● Work to be completed:
Copy exactly the stretch of data below from the line with "Lower Hutt Events Centre (51, 694)" through the line with "LG코드제로A9 성능 및 꿀팁 (512, 69)", including both of those lines.

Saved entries

____________________

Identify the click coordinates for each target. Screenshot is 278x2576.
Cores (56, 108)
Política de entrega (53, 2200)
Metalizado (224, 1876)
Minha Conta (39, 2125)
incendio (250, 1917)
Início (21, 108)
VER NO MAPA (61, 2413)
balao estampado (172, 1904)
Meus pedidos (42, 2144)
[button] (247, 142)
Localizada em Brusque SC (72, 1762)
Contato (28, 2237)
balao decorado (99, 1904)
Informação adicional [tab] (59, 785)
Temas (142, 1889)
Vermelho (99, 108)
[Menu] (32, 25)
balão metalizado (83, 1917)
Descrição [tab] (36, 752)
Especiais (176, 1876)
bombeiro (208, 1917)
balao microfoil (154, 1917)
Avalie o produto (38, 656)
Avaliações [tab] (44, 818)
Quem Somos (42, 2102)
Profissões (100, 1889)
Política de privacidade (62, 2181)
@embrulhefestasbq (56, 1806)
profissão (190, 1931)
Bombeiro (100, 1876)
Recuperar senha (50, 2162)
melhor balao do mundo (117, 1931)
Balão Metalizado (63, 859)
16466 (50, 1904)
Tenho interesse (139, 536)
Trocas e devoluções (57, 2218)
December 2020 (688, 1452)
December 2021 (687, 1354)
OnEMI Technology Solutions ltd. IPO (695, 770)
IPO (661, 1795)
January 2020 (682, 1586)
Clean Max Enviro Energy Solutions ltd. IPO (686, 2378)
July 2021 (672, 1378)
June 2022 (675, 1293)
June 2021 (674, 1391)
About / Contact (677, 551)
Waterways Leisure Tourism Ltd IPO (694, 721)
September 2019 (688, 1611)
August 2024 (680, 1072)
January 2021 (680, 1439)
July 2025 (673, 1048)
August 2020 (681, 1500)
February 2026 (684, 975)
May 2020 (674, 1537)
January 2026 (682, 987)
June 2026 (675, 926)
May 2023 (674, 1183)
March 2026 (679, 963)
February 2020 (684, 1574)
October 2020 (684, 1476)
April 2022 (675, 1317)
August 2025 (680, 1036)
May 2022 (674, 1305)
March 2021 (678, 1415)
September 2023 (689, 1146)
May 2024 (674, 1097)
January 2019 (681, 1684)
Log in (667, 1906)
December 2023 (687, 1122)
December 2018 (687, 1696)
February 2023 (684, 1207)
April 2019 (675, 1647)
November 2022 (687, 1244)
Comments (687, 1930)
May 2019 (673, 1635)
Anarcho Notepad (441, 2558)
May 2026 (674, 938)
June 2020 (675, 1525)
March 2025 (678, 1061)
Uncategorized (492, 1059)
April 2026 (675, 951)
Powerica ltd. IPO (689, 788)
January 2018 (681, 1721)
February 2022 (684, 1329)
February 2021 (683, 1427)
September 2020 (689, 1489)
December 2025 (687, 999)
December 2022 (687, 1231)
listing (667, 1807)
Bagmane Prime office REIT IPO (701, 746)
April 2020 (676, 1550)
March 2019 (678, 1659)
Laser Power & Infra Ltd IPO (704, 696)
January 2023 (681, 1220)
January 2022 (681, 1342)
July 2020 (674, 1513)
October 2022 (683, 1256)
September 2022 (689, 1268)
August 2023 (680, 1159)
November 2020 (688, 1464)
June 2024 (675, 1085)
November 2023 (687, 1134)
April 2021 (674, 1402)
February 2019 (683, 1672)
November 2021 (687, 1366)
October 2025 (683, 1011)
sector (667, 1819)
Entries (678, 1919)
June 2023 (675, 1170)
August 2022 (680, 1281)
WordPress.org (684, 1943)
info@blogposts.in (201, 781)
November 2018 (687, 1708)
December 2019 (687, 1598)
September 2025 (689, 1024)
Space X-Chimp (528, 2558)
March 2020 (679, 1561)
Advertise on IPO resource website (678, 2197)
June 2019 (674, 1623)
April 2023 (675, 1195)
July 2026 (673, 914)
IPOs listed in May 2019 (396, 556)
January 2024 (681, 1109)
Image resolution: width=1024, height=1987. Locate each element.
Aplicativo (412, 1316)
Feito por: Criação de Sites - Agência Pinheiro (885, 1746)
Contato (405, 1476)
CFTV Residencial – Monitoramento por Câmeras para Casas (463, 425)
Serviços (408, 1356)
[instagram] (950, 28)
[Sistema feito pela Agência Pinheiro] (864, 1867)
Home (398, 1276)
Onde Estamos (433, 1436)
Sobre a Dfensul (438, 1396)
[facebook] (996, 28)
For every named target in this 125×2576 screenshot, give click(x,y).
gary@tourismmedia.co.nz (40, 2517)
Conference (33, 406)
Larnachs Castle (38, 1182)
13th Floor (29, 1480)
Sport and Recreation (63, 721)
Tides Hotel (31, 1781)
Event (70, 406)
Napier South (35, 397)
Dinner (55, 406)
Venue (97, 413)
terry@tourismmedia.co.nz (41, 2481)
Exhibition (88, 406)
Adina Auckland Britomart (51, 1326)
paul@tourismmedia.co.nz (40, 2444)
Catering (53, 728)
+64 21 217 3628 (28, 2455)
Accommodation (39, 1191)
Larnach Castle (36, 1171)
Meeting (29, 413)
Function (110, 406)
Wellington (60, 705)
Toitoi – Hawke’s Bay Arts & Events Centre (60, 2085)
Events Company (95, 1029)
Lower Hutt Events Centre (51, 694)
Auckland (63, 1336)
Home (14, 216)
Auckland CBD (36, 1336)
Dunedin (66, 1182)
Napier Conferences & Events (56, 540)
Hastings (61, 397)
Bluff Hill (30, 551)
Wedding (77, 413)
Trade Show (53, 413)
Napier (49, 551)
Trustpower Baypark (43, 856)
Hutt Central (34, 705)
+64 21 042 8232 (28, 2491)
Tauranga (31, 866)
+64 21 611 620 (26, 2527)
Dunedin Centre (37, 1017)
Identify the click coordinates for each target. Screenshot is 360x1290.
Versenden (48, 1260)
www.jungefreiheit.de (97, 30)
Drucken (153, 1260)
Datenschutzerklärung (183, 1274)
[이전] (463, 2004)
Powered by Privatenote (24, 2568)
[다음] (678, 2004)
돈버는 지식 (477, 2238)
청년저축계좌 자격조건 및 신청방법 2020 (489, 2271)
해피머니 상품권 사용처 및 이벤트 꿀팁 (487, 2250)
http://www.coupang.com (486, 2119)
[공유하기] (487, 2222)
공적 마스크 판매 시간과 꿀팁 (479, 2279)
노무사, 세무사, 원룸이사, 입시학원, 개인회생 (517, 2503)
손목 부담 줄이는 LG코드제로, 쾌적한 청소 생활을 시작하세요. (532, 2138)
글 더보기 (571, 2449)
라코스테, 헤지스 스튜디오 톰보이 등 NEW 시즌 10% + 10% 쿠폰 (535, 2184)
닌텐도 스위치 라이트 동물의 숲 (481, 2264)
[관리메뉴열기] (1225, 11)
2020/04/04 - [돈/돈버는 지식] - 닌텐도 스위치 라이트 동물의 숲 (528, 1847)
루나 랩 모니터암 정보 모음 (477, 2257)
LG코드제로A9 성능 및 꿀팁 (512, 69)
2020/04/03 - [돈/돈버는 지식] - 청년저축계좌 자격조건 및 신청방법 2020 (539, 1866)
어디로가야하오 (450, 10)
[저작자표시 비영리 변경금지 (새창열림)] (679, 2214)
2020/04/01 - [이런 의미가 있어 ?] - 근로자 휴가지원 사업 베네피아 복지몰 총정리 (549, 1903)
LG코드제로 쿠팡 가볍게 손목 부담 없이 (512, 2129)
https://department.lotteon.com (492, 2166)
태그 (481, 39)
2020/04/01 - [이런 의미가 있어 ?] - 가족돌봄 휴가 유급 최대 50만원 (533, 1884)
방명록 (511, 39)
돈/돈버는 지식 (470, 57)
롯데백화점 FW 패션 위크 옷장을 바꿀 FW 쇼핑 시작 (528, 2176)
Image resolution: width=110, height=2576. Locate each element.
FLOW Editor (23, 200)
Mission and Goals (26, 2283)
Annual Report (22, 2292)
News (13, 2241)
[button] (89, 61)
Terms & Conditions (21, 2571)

____________________

● Final answer:
Lower Hutt Events Centre (51, 694)
Auckland (63, 1336)
Home (14, 216)
Auckland CBD (36, 1336)
Dunedin (66, 1182)
Napier Conferences & Events (56, 540)
Hastings (61, 397)
Bluff Hill (30, 551)
Wedding (77, 413)
Trade Show (53, 413)
Napier (49, 551)
Trustpower Baypark (43, 856)
Hutt Central (34, 705)
+64 21 042 8232 (28, 2491)
Tauranga (31, 866)
+64 21 611 620 (26, 2527)
Dunedin Centre (37, 1017)
Identify the click coordinates for each target. Screenshot is 360x1290.
Versenden (48, 1260)
www.jungefreiheit.de (97, 30)
Drucken (153, 1260)
Datenschutzerklärung (183, 1274)
[이전] (463, 2004)
Powered by Privatenote (24, 2568)
[다음] (678, 2004)
돈버는 지식 (477, 2238)
청년저축계좌 자격조건 및 신청방법 2020 (489, 2271)
해피머니 상품권 사용처 및 이벤트 꿀팁 (487, 2250)
http://www.coupang.com (486, 2119)
[공유하기] (487, 2222)
공적 마스크 판매 시간과 꿀팁 (479, 2279)
노무사, 세무사, 원룸이사, 입시학원, 개인회생 (517, 2503)
손목 부담 줄이는 LG코드제로, 쾌적한 청소 생활을 시작하세요. (532, 2138)
글 더보기 (571, 2449)
라코스테, 헤지스 스튜디오 톰보이 등 NEW 시즌 10% + 10% 쿠폰 (535, 2184)
닌텐도 스위치 라이트 동물의 숲 (481, 2264)
[관리메뉴열기] (1225, 11)
2020/04/04 - [돈/돈버는 지식] - 닌텐도 스위치 라이트 동물의 숲 (528, 1847)
루나 랩 모니터암 정보 모음 (477, 2257)
LG코드제로A9 성능 및 꿀팁 (512, 69)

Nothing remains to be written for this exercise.